Text:
↓↓↓

In their report, patients were followed up to eight weeks after stent insertion during which jaundice and liver enzymes were monitored. Only one patient (6%) experienced insufficient resolution of jaundice. The elevated total bilirubin gradually decreased within 45 days after stent placement and before surgery. The optimal duration of biliary drainage before surgery was not established yet. However, a period of at least four to six weeks is needed for the restoration of normal or near-normal liver enzymes.
In the study by Togawa et al., two of the 24 patients who underwent fully-covered SEMS placement developed cholecystitis, which is similar to the incidence of 10% in previous reports. Several studies reported mixed results regarding the possible association between SEMSs and the risk of cholecystitis. Invasion of the cystic duct by the tumor is considered a risk factor for developing cholecystitis.

↑↑↑

Dataset:

↓↓↓

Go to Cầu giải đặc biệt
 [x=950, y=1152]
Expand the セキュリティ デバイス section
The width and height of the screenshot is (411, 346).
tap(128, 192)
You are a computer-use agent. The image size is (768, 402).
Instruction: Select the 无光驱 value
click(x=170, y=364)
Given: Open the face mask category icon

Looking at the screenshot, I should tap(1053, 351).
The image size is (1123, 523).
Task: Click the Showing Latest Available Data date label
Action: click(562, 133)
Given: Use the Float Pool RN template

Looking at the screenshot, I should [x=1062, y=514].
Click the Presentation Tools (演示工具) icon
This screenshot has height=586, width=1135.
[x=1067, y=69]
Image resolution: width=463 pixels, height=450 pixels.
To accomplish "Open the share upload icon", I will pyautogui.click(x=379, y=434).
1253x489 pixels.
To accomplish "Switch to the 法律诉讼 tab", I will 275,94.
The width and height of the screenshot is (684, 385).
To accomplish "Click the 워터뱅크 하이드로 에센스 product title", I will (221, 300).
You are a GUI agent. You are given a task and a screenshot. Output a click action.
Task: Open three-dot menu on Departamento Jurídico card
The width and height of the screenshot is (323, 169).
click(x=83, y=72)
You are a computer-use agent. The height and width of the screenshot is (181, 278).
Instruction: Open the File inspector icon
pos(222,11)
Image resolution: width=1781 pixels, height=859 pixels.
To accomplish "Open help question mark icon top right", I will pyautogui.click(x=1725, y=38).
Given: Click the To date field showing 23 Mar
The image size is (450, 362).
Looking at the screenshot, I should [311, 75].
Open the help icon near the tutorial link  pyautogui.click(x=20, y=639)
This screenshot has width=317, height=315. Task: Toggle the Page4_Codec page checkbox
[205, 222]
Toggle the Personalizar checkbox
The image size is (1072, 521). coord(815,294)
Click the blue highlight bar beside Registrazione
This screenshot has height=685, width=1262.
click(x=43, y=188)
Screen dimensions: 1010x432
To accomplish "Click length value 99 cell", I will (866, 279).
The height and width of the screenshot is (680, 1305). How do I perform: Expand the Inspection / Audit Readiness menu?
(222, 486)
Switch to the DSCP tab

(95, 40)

↑↑↑

To do: Reproduce the passage on biliary stents and jaundice, word for word.

Solution for this problem:
In their report, patients were followed up to eight weeks after stent insertion during which jaundice and liver enzymes were monitored. Only one patient (6%) experienced insufficient resolution of jaundice. The elevated total bilirubin gradually decreased within 45 days after stent placement and before surgery. The optimal duration of biliary drainage before surgery was not established yet. However, a period of at least four to six weeks is needed for the restoration of normal or near-normal liver enzymes.
In the study by Togawa et al., two of the 24 patients who underwent fully-covered SEMS placement developed cholecystitis, which is similar to the incidence of 10% in previous reports. Several studies reported mixed results regarding the possible association between SEMSs and the risk of cholecystitis. Invasion of the cystic duct by the tumor is considered a risk factor for developing cholecystitis.